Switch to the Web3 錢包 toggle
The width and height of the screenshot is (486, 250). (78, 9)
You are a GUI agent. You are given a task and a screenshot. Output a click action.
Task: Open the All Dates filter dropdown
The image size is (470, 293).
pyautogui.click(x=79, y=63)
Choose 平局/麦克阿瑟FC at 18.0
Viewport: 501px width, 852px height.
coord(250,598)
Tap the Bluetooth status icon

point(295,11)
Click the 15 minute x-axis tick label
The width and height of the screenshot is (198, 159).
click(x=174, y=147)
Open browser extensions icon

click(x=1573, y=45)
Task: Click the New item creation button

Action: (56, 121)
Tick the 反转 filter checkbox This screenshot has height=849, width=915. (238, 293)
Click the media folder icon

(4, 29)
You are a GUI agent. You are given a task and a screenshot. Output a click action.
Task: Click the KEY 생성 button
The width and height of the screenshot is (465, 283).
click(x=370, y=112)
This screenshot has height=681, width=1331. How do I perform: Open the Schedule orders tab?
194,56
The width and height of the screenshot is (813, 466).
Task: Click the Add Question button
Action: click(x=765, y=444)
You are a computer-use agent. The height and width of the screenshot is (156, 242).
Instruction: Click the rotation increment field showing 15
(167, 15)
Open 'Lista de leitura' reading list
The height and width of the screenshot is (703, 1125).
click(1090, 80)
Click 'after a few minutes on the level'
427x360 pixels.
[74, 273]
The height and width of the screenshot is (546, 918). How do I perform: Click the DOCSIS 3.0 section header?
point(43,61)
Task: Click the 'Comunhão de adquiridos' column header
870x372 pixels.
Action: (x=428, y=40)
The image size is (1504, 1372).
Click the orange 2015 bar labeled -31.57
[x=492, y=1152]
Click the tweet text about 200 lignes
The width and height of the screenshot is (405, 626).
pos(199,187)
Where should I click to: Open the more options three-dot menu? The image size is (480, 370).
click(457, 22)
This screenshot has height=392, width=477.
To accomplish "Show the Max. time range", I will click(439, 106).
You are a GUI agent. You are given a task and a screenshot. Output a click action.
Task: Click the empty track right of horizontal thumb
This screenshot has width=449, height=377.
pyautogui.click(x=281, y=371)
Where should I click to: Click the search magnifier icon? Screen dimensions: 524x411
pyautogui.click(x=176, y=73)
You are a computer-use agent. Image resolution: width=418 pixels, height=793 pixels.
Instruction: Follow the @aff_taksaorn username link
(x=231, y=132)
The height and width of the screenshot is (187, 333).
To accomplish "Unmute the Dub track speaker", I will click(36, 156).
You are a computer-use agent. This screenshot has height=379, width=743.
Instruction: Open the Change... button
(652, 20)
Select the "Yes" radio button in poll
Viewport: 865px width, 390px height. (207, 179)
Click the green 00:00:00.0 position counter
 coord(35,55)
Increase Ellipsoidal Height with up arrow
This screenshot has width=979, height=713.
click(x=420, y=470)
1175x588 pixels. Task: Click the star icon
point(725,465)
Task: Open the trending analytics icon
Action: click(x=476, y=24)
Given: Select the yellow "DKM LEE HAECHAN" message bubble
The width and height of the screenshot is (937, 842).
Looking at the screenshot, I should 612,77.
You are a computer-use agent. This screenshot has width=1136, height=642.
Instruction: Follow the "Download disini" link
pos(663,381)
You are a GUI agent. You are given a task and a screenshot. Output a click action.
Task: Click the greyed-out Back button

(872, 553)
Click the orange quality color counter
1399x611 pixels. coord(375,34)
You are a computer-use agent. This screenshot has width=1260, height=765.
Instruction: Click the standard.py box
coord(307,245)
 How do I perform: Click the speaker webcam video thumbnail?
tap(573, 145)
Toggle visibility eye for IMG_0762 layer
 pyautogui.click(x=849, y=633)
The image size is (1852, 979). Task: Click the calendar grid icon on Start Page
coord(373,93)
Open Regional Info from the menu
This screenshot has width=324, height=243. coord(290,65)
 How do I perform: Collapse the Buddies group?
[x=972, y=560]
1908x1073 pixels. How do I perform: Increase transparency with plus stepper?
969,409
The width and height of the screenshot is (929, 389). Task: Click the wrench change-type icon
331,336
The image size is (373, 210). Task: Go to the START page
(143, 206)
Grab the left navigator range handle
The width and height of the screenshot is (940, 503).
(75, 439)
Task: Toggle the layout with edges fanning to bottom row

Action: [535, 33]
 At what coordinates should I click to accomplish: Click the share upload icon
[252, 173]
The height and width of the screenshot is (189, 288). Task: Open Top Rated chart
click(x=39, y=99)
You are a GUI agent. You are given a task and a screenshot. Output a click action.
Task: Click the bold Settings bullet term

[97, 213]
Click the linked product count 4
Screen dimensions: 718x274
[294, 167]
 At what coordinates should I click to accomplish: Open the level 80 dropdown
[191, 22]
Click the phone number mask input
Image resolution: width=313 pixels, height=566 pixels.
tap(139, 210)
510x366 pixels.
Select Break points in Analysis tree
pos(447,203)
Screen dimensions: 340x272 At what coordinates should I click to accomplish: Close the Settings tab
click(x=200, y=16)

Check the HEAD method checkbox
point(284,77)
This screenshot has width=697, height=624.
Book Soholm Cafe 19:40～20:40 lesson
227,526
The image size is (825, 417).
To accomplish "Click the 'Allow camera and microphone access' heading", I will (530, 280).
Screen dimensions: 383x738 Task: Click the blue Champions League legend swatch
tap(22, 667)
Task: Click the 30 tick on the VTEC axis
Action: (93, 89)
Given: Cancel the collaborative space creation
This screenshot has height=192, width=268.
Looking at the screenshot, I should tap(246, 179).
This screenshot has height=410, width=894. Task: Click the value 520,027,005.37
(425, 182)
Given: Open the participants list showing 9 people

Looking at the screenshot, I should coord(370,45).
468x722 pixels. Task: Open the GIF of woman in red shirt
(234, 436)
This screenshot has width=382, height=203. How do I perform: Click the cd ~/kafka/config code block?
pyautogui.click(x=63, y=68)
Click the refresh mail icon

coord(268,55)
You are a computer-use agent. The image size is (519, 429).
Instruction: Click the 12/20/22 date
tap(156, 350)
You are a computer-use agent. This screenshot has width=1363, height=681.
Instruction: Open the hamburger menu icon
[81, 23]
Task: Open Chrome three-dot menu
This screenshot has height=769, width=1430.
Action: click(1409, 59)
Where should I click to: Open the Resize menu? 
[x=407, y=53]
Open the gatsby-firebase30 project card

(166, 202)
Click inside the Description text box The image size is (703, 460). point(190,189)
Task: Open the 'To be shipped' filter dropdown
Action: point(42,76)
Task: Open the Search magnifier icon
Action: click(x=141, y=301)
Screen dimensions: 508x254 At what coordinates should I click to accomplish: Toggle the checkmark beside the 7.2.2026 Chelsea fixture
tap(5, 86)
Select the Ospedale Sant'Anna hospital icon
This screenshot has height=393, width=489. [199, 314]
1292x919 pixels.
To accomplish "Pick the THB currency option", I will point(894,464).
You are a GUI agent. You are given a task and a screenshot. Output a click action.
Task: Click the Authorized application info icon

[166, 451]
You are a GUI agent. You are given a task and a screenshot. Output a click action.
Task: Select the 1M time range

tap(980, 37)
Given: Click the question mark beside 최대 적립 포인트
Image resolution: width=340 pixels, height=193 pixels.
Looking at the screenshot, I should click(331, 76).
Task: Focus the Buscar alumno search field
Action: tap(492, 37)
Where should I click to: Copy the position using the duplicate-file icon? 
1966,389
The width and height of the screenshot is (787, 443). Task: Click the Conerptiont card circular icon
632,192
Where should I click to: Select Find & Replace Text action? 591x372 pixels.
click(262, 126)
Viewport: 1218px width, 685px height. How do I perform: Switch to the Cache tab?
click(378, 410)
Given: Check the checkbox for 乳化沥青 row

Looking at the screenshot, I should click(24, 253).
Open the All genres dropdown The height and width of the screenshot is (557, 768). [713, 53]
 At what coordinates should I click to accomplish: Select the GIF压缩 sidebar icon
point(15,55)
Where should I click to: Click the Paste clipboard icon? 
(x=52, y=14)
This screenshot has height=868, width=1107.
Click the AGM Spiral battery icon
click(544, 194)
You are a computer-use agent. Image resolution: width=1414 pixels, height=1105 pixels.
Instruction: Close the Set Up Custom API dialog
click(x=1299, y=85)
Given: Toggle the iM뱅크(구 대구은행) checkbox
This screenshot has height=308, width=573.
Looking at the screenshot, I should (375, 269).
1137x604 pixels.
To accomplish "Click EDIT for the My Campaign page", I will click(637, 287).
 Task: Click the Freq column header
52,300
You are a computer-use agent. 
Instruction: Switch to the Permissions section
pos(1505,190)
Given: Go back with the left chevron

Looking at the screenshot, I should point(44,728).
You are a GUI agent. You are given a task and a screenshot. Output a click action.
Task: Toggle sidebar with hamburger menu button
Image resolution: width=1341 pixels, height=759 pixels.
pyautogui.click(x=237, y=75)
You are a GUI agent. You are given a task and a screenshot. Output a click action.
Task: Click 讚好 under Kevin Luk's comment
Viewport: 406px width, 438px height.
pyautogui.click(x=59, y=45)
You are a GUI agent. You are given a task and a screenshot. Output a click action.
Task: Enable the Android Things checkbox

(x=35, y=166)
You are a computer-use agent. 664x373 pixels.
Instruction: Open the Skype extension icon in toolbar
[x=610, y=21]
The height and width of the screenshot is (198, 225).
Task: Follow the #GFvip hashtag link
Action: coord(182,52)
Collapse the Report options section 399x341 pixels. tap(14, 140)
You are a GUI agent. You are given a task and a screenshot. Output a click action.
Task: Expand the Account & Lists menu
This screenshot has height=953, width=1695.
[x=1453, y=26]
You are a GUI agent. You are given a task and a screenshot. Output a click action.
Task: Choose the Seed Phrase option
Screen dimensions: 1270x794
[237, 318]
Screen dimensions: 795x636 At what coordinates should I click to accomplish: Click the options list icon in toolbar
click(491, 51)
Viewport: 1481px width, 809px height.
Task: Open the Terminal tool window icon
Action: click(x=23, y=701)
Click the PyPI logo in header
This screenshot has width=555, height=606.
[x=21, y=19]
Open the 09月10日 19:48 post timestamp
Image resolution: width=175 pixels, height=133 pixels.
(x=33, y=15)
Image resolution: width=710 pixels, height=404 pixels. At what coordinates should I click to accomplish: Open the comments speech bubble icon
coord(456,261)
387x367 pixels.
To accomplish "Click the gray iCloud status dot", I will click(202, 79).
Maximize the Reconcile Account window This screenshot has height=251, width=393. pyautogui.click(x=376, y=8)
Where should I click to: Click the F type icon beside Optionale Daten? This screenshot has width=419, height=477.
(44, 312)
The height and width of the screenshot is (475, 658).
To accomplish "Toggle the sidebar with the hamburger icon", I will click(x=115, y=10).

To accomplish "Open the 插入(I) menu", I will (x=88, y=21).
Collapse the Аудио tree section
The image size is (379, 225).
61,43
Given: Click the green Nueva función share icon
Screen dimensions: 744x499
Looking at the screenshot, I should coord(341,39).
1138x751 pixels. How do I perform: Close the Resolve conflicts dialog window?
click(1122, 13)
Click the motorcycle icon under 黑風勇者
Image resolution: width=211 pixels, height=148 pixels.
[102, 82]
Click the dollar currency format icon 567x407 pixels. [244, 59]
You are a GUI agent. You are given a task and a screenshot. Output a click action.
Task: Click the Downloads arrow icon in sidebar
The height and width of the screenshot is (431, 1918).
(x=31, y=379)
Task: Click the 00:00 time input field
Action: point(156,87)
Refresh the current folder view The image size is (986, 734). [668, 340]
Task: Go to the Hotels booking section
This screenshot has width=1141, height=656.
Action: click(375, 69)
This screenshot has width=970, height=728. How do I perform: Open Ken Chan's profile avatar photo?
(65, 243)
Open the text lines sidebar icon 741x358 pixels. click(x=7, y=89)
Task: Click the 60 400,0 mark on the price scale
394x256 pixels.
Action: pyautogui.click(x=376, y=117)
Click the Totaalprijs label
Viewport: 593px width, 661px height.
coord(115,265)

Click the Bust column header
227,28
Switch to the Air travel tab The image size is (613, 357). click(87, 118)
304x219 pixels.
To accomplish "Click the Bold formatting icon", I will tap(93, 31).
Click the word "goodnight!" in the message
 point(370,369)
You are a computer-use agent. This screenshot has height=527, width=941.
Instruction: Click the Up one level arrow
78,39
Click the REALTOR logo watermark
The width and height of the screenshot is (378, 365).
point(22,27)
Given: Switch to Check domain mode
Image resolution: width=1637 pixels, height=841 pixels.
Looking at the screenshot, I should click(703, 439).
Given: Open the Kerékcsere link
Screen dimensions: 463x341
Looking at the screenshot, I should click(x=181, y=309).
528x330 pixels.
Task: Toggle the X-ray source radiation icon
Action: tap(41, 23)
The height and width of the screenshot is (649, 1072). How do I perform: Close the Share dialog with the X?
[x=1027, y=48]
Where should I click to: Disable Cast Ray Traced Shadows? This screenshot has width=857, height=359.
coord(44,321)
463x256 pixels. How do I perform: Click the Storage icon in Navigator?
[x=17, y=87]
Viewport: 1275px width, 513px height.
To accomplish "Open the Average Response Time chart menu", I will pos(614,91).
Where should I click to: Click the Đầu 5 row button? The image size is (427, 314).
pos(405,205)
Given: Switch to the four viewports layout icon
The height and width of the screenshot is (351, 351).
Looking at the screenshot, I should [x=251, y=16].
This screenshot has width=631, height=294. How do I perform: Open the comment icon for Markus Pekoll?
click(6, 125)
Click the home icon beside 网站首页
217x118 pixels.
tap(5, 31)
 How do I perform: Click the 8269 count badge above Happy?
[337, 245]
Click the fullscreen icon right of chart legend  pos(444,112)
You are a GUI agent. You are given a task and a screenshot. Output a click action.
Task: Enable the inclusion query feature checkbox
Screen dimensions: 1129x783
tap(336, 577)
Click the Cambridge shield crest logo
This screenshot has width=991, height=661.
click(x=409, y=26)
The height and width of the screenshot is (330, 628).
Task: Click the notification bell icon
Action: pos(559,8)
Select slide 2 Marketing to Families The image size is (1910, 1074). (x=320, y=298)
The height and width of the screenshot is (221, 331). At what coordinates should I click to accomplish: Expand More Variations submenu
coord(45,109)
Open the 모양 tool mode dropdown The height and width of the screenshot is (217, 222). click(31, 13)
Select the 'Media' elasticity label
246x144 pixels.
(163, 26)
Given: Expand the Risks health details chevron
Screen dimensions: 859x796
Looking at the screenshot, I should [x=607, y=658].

..........

**Work required**
Please copy out the stretch of records from the line containing "Click the REALTOR logo watermark" through the line containing "I will pos(614,91).", reproducing each line verbatim.

**Result below**
Click the REALTOR logo watermark
The width and height of the screenshot is (378, 365).
point(22,27)
Given: Switch to Check domain mode
Image resolution: width=1637 pixels, height=841 pixels.
Looking at the screenshot, I should click(703, 439).
Given: Open the Kerékcsere link
Screen dimensions: 463x341
Looking at the screenshot, I should click(x=181, y=309).
528x330 pixels.
Task: Toggle the X-ray source radiation icon
Action: tap(41, 23)
The height and width of the screenshot is (649, 1072). How do I perform: Close the Share dialog with the X?
[x=1027, y=48]
Where should I click to: Disable Cast Ray Traced Shadows? This screenshot has width=857, height=359.
coord(44,321)
463x256 pixels. How do I perform: Click the Storage icon in Navigator?
[x=17, y=87]
Viewport: 1275px width, 513px height.
To accomplish "Open the Average Response Time chart menu", I will pos(614,91).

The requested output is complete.